## Work to complete
Only the lines from the start of the data to the line containing "Viewport: 489px width, 297px height.", both included, should be output, exactly and without pictures.

## Records for the exercise

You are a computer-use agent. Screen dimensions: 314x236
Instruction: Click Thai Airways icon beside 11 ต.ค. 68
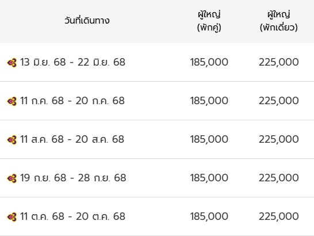tap(12, 217)
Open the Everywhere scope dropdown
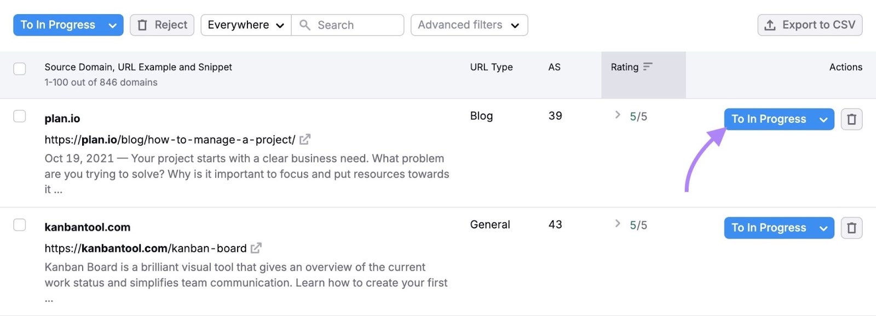Screen dimensions: 876x316 pyautogui.click(x=246, y=25)
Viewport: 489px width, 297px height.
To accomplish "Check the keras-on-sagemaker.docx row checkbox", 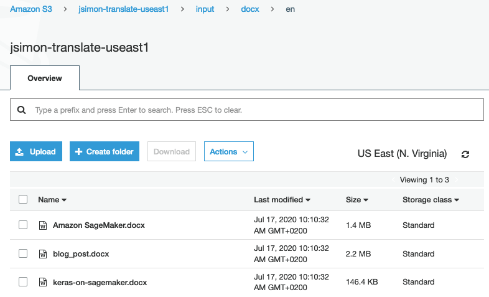I will 23,282.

## Answer for this exercise
You are a computer-use agent. Screen dimensions: 314x236
Instruction: Click Thai Airways icon beside 11 ต.ค. 68
tap(12, 217)
Open the Everywhere scope dropdown
Screen dimensions: 876x316 pyautogui.click(x=246, y=25)
Viewport: 489px width, 297px height.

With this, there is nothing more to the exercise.